Dioscorides may have started this dubious classification system but it continued for centuries, with the discovery of new and peculiar worts by herbalists who had vivid imaginations and invented often poisonous wort-derived concoctions - liverwort, bladderwort, bloodwort, lungwort, fleawort and, of course, bollockwort.

Many worts have independent of human-anatomical-reference names - dragonwort, St John's wort, brotherwort, felonwort, mugwort, sneezewort and hog(s)wort. I wonder if apothecaries offered a line in potions to rid customers of unruly dragons, brothers, felons, pigs, saints, muggles and schools of witchcraft and wizardry - a dastardly form of Middle Ages protectionism, perhaps.

■ ■ ■ ■ ■

Written problem A: Switch "search field" to "input box" in the records, starting at the first record and ending at the line containing "This screenshot has", and give that stretch back with everything else unchanged and the pictures left out.
The text about worts and the records that follow have nothing to do with each other.

Exercise input:

■ ■ ■ ■ ■

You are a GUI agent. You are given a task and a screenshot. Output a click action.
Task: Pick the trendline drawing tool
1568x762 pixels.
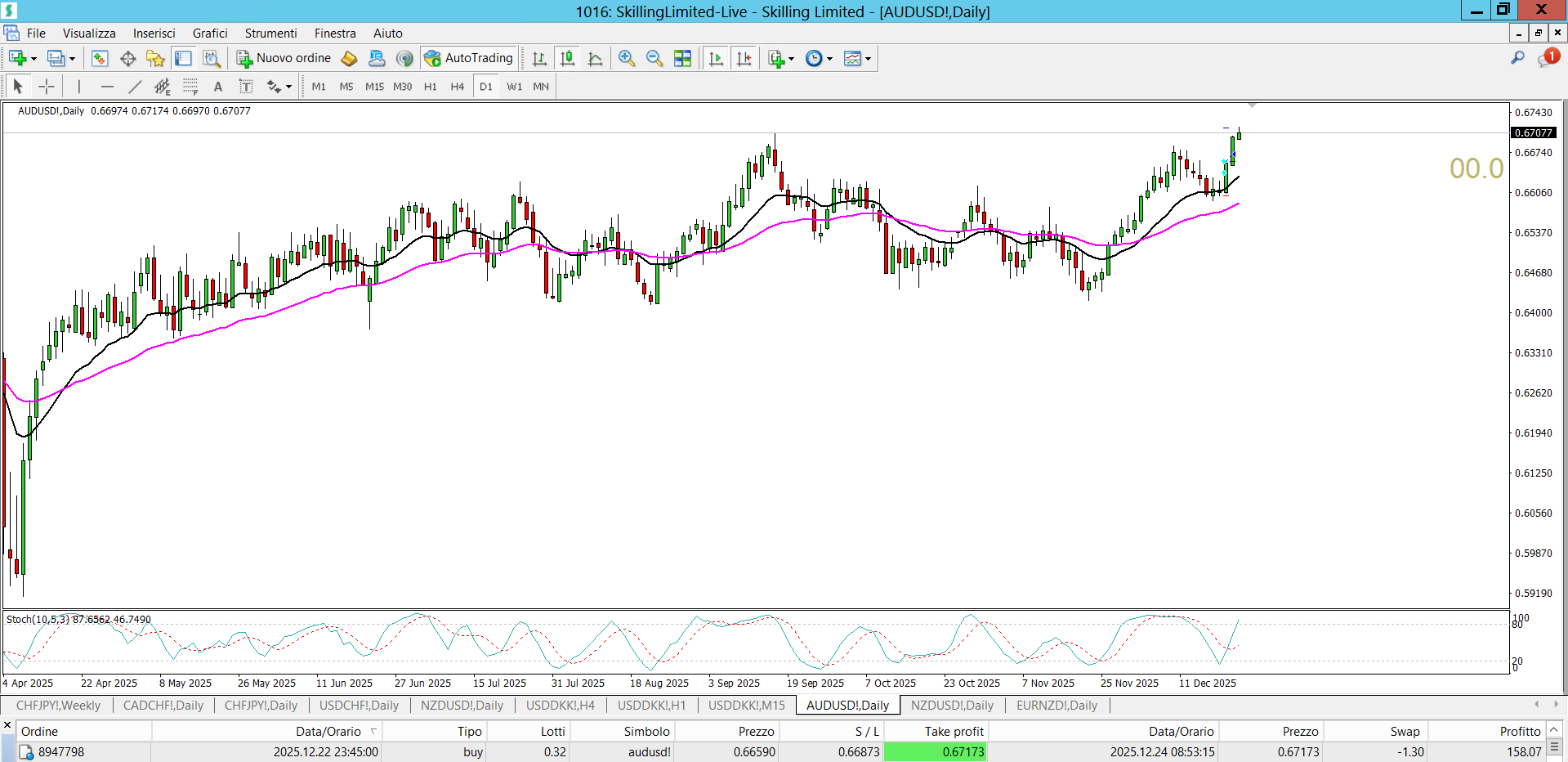135,87
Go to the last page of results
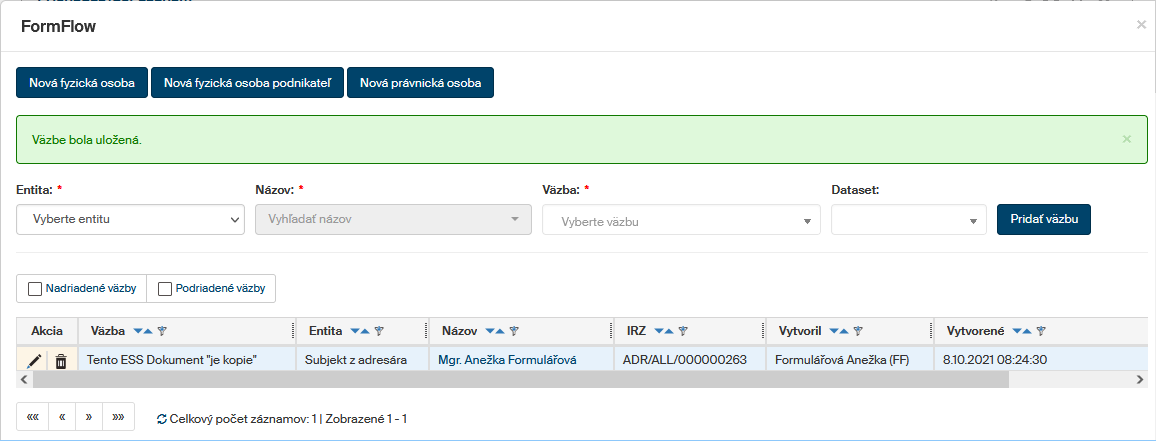The width and height of the screenshot is (1156, 441). 119,417
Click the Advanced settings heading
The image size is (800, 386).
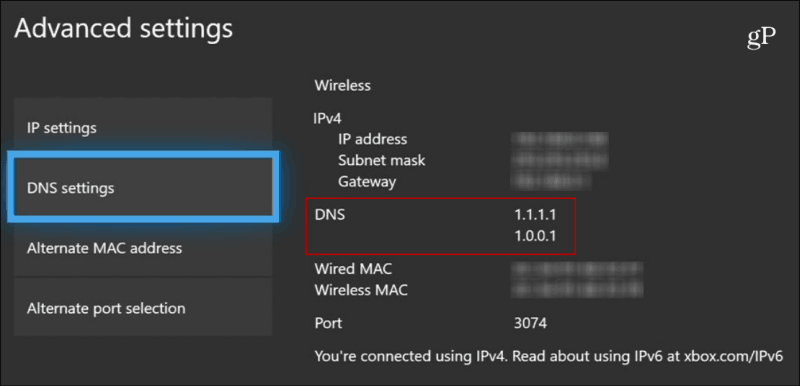123,29
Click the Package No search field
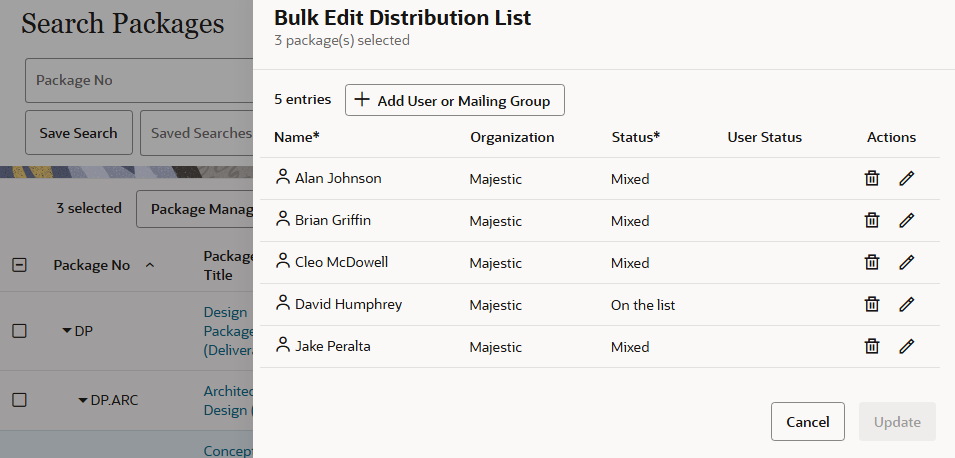This screenshot has width=955, height=458. click(x=138, y=81)
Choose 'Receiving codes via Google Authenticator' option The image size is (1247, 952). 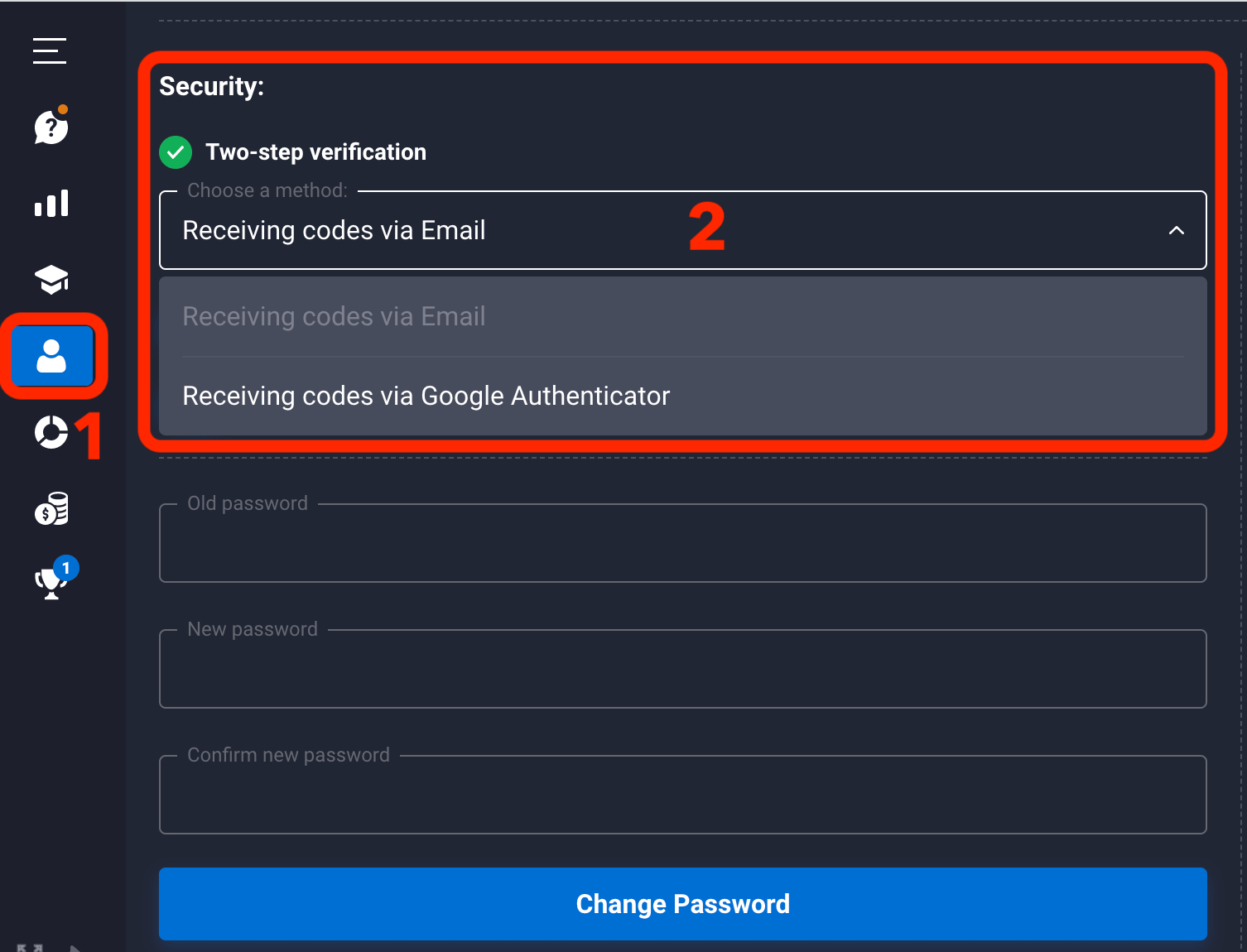[x=426, y=396]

■ ■ ■ ■ ■

Written problem B: In the text about worts, who may have started the dubious classification system?

Complete output A:
You are a GUI agent. You are given a task and a screenshot. Output a click action.
Task: Pick the trendline drawing tool
1568x762 pixels.
135,87
Go to the last page of results
The width and height of the screenshot is (1156, 441). 119,417
Click the Advanced settings heading
The image size is (800, 386).
123,29
Click the Package No input box
This screenshot has width=955, height=458. click(x=138, y=81)

Complete output B: Dioscorides